The excavation was carried out in farmland where terraces are located, along a northern slope that descends to Nahal Refa’im and west of the road leading to Gillo (Fig. 1). Two strata, which consisted of terraces from the twentieth century CE (Stratum I) and a quarry and a rock-hewn installation (Stratum II), were identified.
Two terrace walls, 6 m apart (W1, W3; length 9 m, width 1 m; Fig. 2) that were built of two rows of large fieldstones founded on bedrock and a core of small and medium-sized fieldstones were exposed. A section of another wall (W2) and a staircase (width 1 m) built of dressed stones next to it was discovered between Walls 1 and 3. Similar steps were exposed in the middle of W3 and it seems that they were used to pass from one terrace to the other. A natural underground cavity (L110; 1.0 × 1.5 m) was exposed near W2.
The soil fill of the terrace (Loci 102 and 106) contained potsherds from different periods, including holemouth jars (Fig. 3:1, 2) from the end of the Iron Age, a jar (Fig. 3:3) from the Hellenistic period, a jar (Fig. 3:4) from the Early Roman period (first century BCE) and a bowl (Fig. 3:5) from the Late Roman period (third–fourth centuries CE). In addition, a Hasmonean coin was found (IAA 107172).
A quarry (L112; Fig. 4) that consisted of the negatives of masonry stones (average size 0.5 × 1.0 m) that had been extracted and transported, hewn channels (Loci 108, 111) and a circular installation (L109) was revealed.
A concentration of quarrying debris (L103; 1.6 × 1.8 m) that rested directly on the negatives of the stones (L112) was exposed in the center of the southeastern area.
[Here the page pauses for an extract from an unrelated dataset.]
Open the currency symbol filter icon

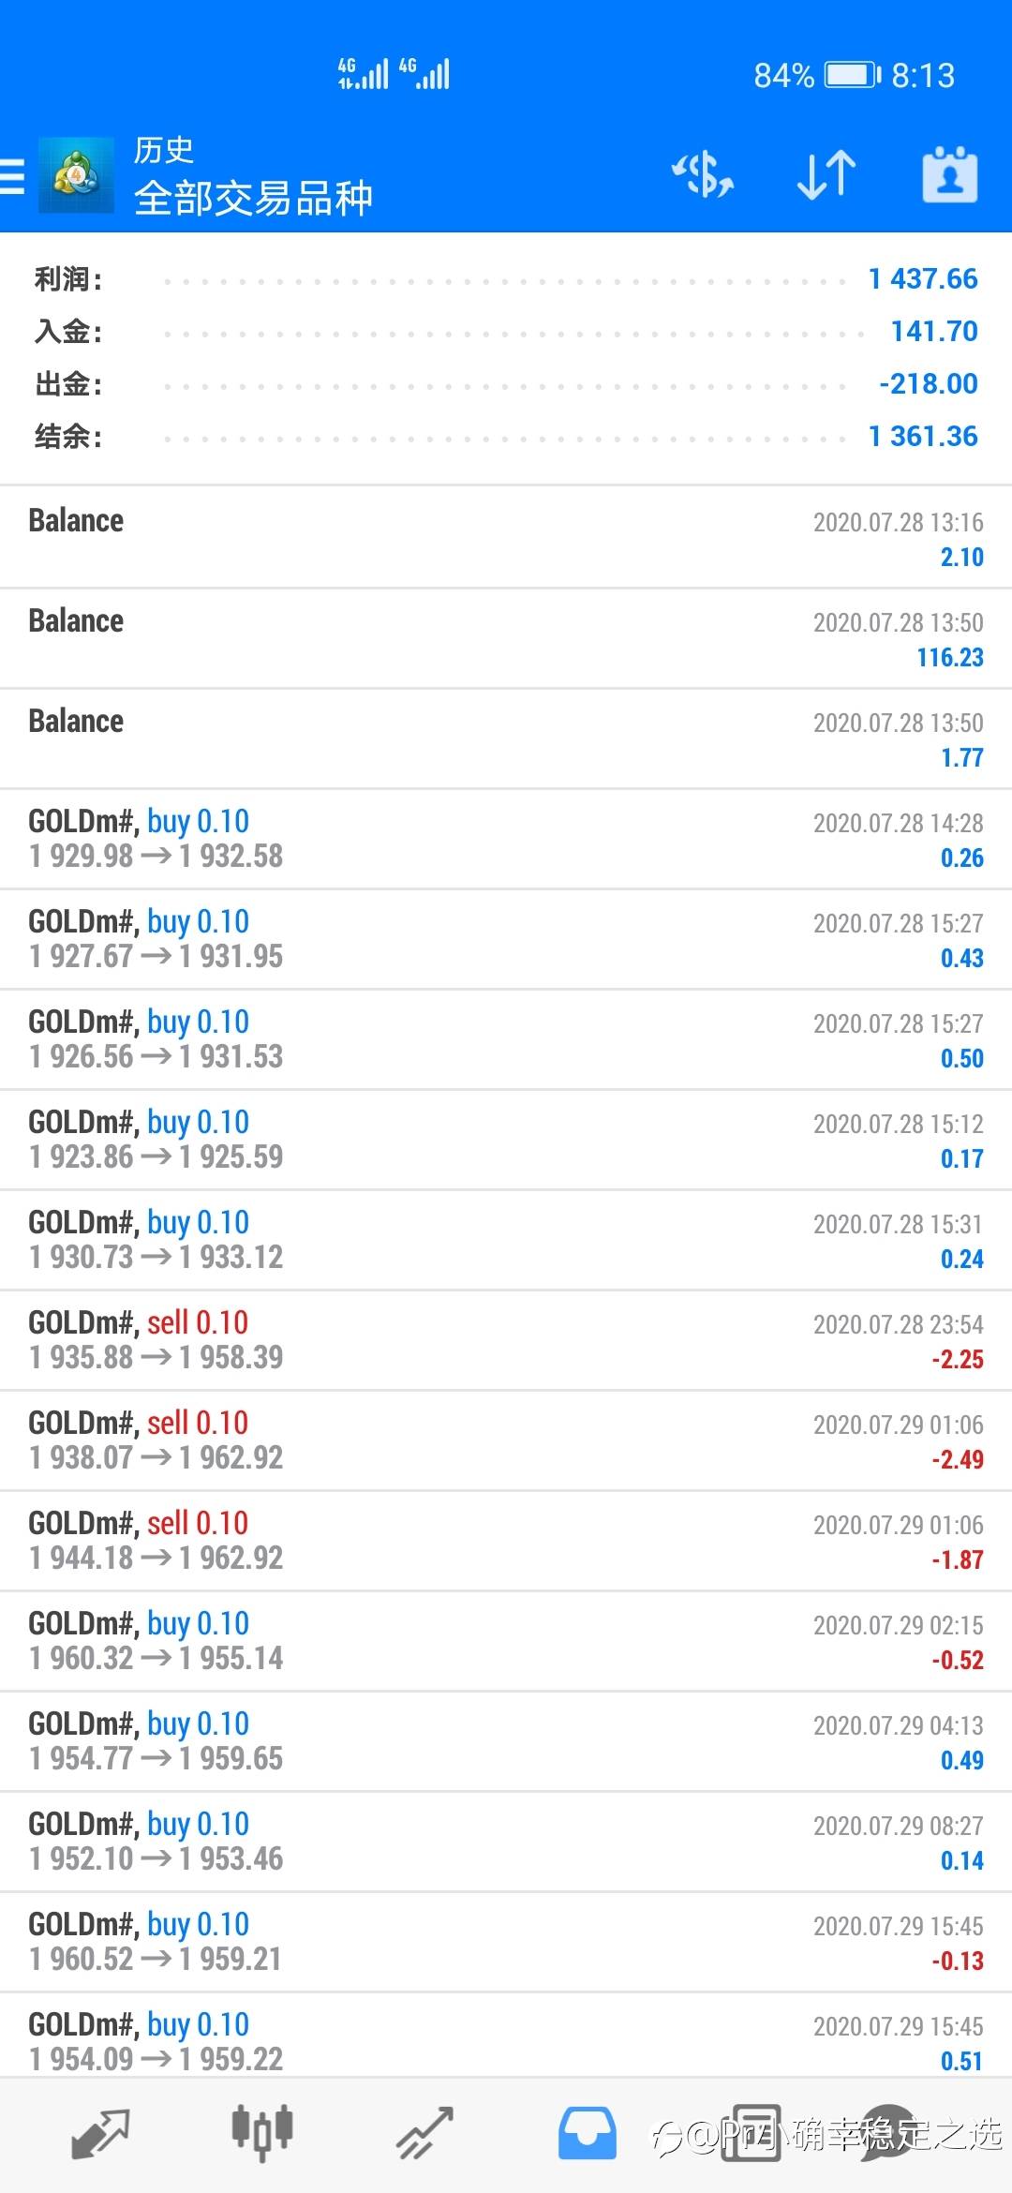tap(703, 175)
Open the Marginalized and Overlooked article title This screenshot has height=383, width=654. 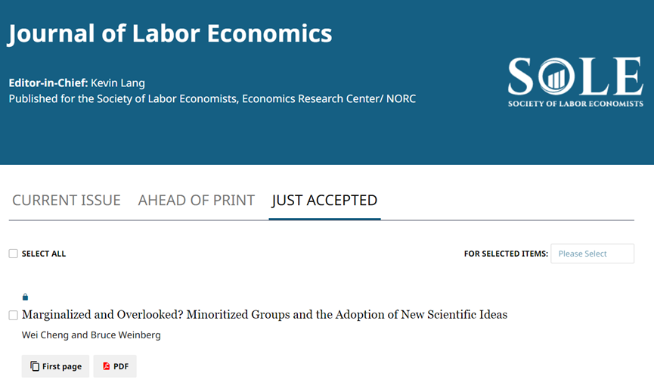click(265, 315)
Of the extracted masonry stones, a single one (0.35 × 0.40 × 0.70 m; Fig. 5) had remained in situ and was surrounded by severance channels. Another severance channel (L111; 0.35 × 0.40 × 2.80 m), aligned east-west, was identified east of L112.
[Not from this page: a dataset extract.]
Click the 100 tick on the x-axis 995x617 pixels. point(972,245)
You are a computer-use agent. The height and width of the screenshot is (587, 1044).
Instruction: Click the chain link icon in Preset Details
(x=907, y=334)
The quarry extended farther to the northwest, beyond W3, in an area where another severance channel (L108; 0.4 × 0.6 × 3.8 m) was exposed. Next to it was a round, non-plastered installation (L109; diam. 1 m, depth 0.15–0.40 m; Fig. 6) whose function is unclear, although it may have been a collecting vat of a winepress whose treading floor was part of the rock-hewn surface (L113; 1.5 × 1.7 m).
The terrace compound (Stratum I) was apparently part of the agricultural periphery of the Arab villages of Sharafat or Beit Safafa in the last one hundred years. Stratum II, which includes a ‘step quarry’ and a winepress, should be ascribed to the Roman–Byzantine occupation phase in the region. The fill in the terrace does not enable the dating the quarry; however, the ceramic finds and the single Hasmonean coin correspond to the time of its operation during the Hellenistic and Roman periods. A ritual bath (miqwe) had previously been documented near the site (D. Amit, 1994. Ritual Baths in the Hebron Hill Country: Landmarks for Reconstructing the Jewish Settlement during the Time of the Second Temple. Studies of Judea and Samaria, Proceedings of the Third Conference, pp. 161–162 [Hebrew]; A. Kloner 2000. Survey of Jerusalem: The Southern Sector, Site  87) and a burial field that dated to the Early Roman period was excavated (ESI 18:94–95; Survey of Jerusalem: The Southern Sector, Site  44).